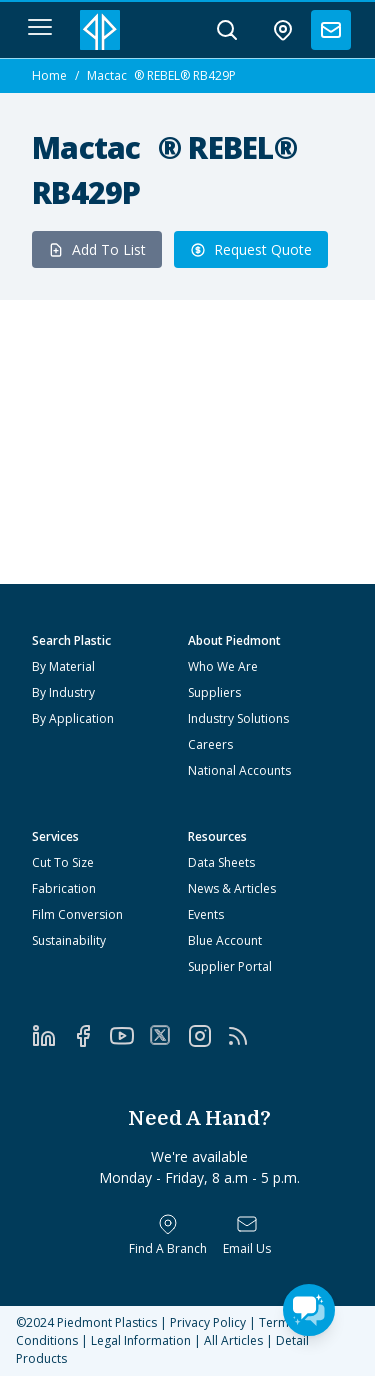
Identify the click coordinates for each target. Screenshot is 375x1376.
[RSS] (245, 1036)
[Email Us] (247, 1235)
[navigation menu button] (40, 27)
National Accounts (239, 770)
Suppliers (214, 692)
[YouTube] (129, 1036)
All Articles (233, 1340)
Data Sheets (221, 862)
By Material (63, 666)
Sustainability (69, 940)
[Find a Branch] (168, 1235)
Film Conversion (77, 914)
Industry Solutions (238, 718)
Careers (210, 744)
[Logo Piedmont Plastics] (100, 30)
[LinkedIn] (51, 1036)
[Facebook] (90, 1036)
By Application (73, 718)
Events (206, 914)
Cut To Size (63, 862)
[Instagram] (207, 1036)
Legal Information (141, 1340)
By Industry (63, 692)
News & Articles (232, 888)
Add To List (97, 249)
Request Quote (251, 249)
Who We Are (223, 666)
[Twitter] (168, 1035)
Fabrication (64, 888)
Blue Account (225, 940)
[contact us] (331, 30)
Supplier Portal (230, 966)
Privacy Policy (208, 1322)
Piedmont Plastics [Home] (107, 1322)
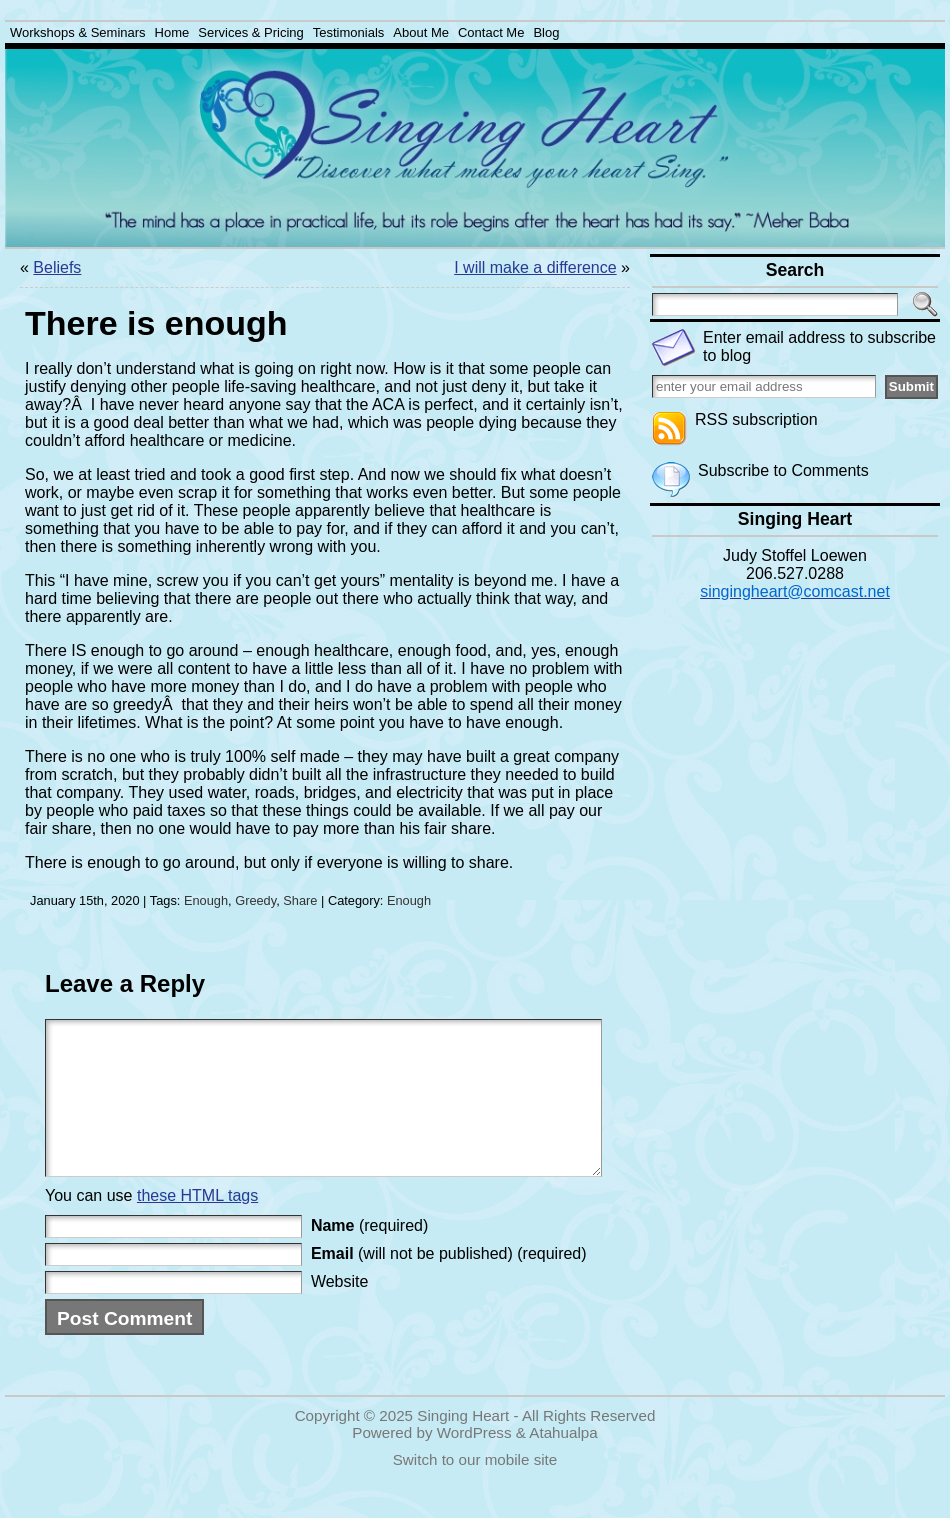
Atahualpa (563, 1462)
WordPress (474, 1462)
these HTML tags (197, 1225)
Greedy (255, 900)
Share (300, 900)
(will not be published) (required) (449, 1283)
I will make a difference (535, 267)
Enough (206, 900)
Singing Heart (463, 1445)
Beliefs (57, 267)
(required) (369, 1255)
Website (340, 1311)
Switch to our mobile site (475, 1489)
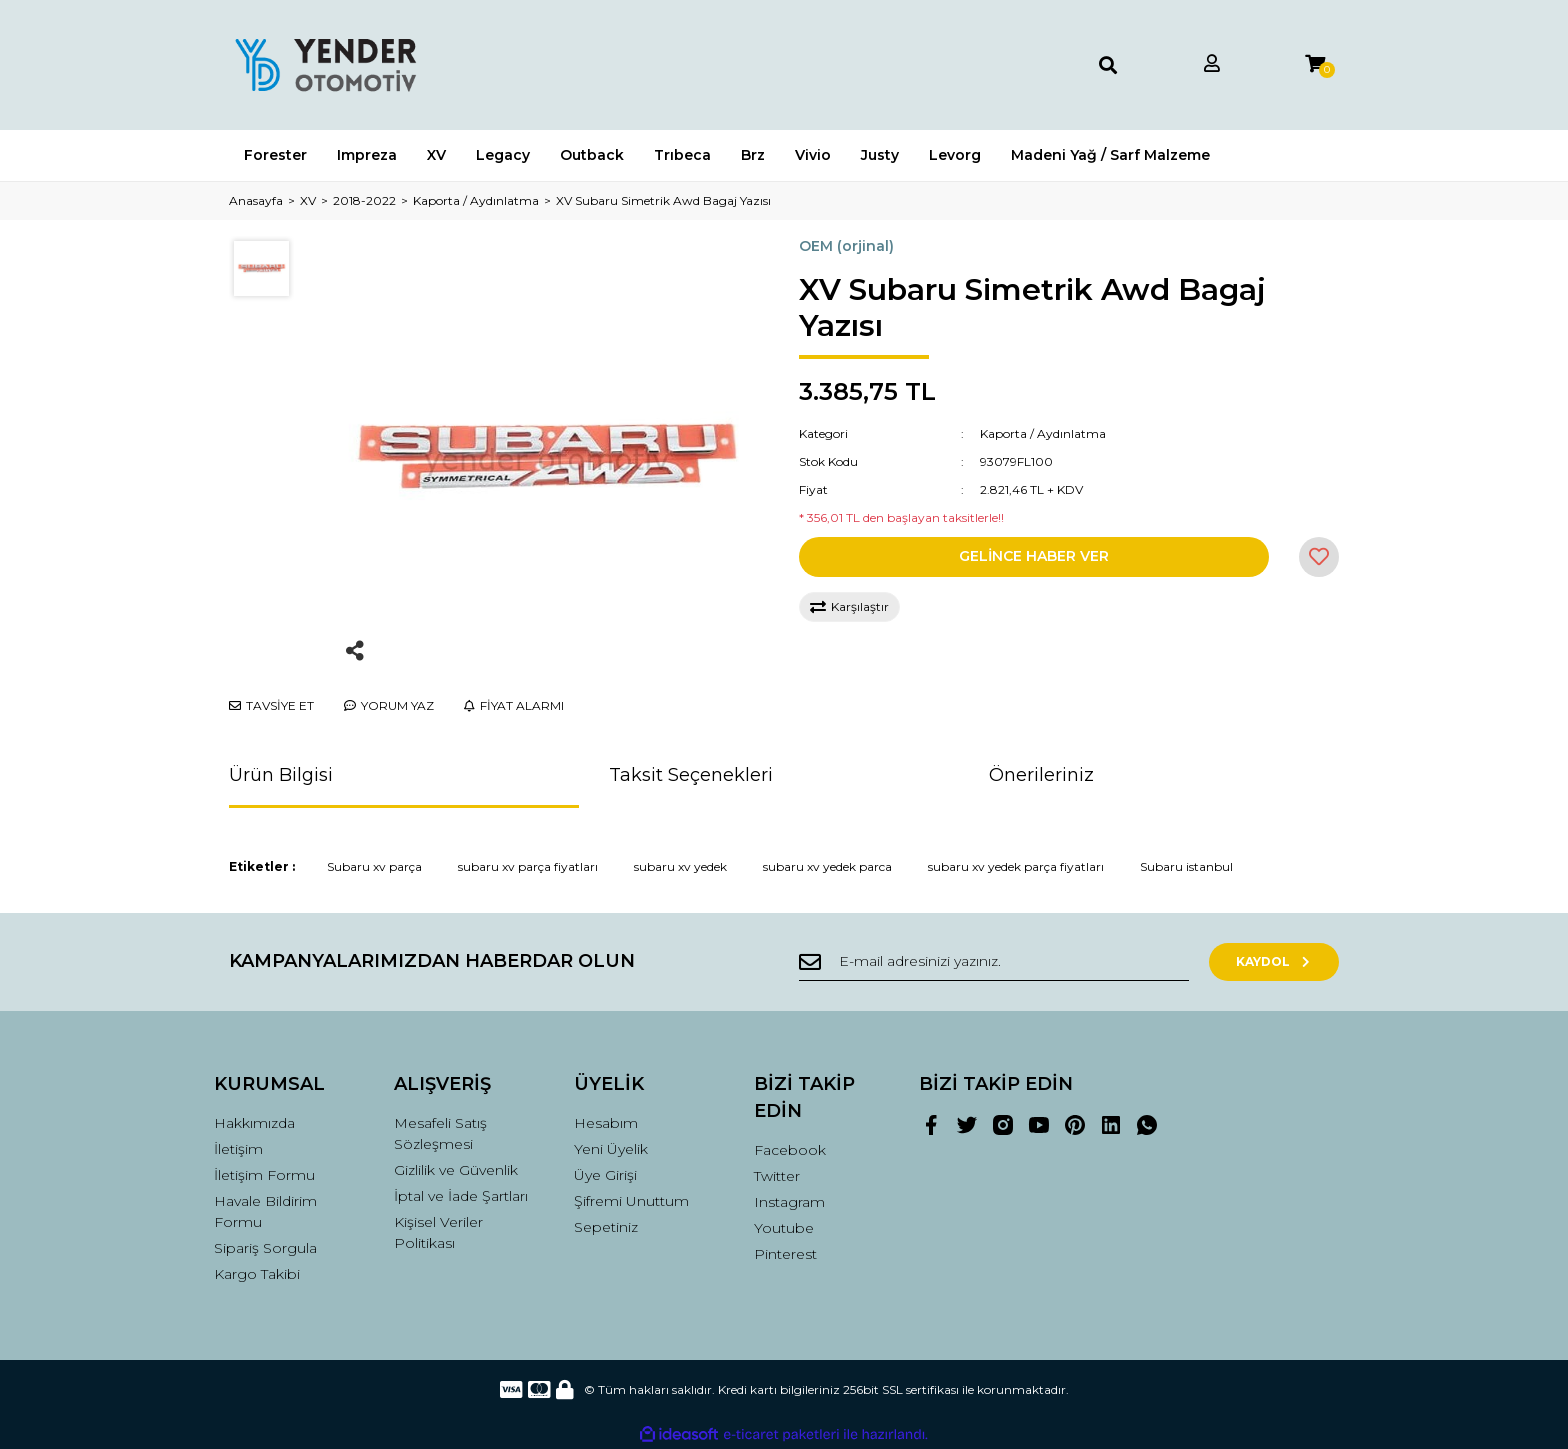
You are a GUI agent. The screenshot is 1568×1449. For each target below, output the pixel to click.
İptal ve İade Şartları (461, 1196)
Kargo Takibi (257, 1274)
+===+
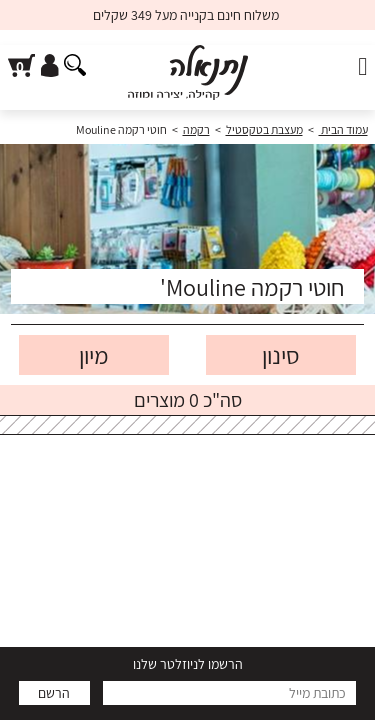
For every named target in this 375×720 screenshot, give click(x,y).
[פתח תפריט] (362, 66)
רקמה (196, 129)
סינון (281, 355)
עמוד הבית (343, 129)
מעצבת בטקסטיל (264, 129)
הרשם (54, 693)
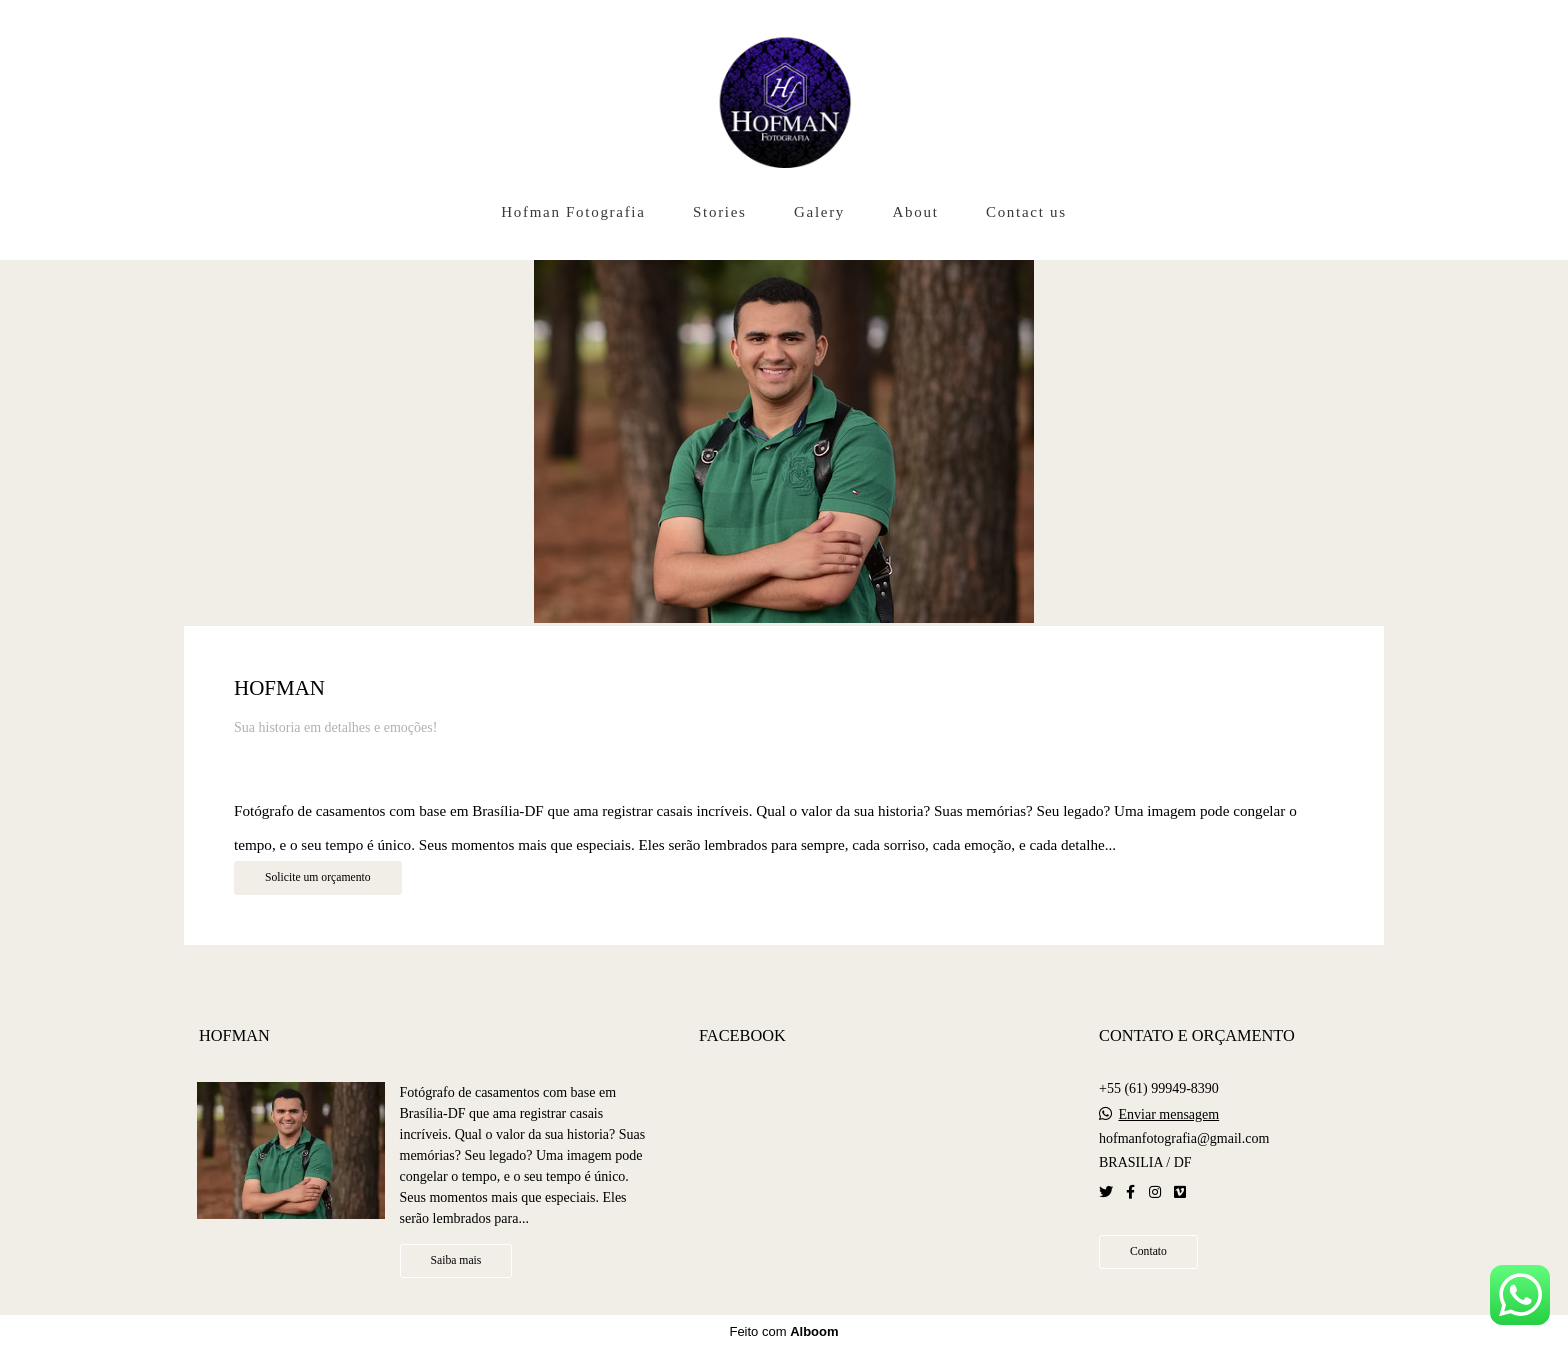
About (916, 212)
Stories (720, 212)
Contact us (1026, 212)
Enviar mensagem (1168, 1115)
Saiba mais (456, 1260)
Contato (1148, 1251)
+===+
Copy everything from the line containing "Identify the click" down to the line containing "By Application (73, 718)", substituting "Jobs" for "Careers" and leaving all else unchanged.

Complete response:
Identify the click coordinates for each target. Screenshot is 375x1376.
[RSS] (245, 1036)
[Email Us] (247, 1235)
[navigation menu button] (40, 27)
National Accounts (239, 770)
Suppliers (214, 692)
[YouTube] (129, 1036)
All Articles (233, 1340)
Data Sheets (221, 862)
By Material (63, 666)
Sustainability (69, 940)
[Find a Branch] (168, 1235)
Film Conversion (77, 914)
Industry Solutions (238, 718)
Jobs (210, 744)
[Logo Piedmont Plastics] (100, 30)
[LinkedIn] (51, 1036)
[Facebook] (90, 1036)
By Application (73, 718)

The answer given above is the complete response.